◆ **Given request**
Rewrite the lines from "You are a GUI agent. The screenshot is 324×2576." through "7 mauvaises habitudes", swapping "pixel" for "point" and keeping everything else the same.

◆ **Supplied material**
>> Begin

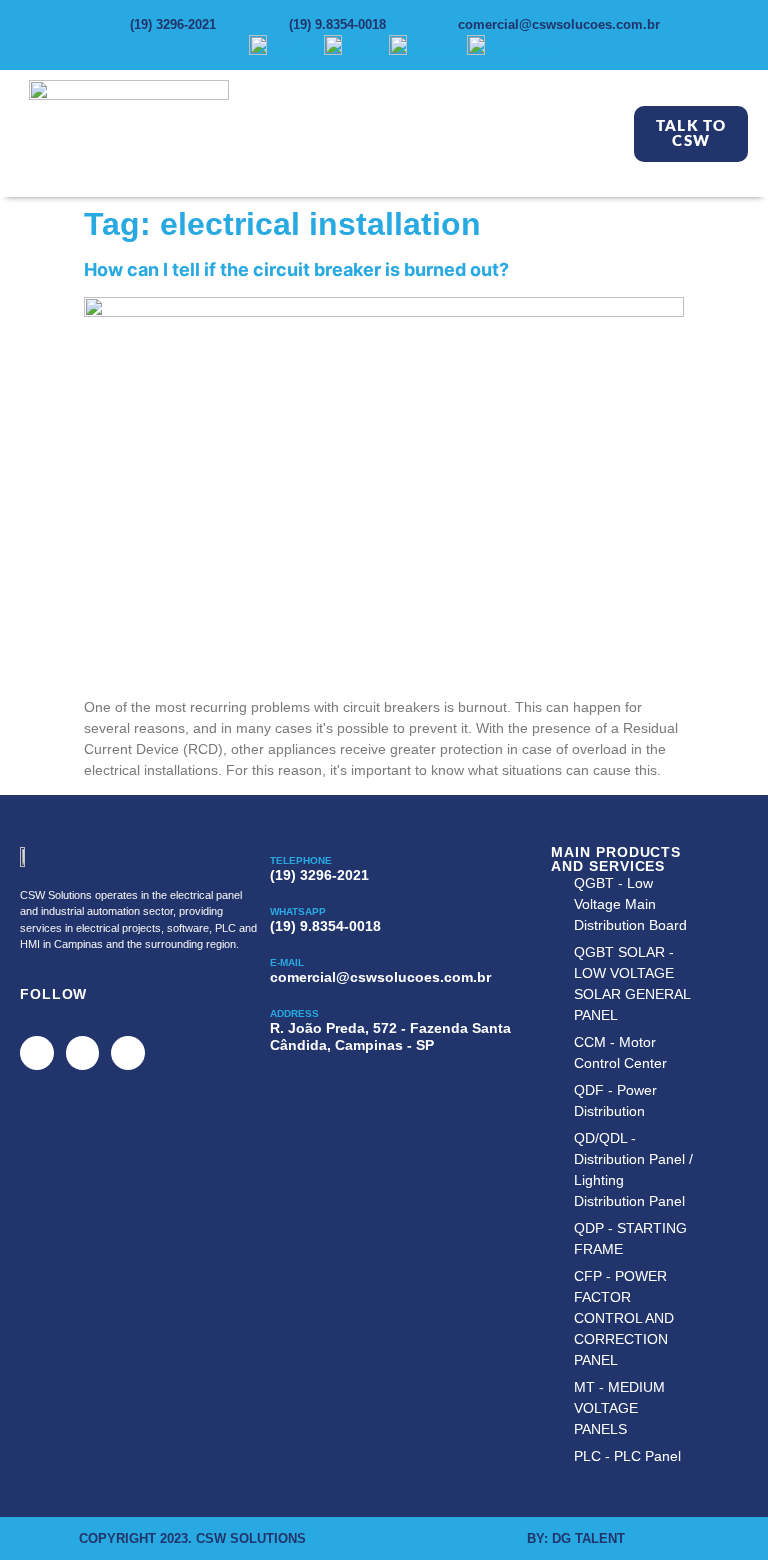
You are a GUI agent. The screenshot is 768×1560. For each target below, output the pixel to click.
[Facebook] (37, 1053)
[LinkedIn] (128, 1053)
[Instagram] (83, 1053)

>> End
>> Begin

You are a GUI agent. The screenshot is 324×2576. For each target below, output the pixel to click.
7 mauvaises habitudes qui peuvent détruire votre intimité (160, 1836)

>> End

◆ **Exercise response**
You are a GUI agent. The screenshot is 324×2576. For each target below, output the point to click.
7 mauvaises habitudes qui peuvent détruire votre intimité (160, 1836)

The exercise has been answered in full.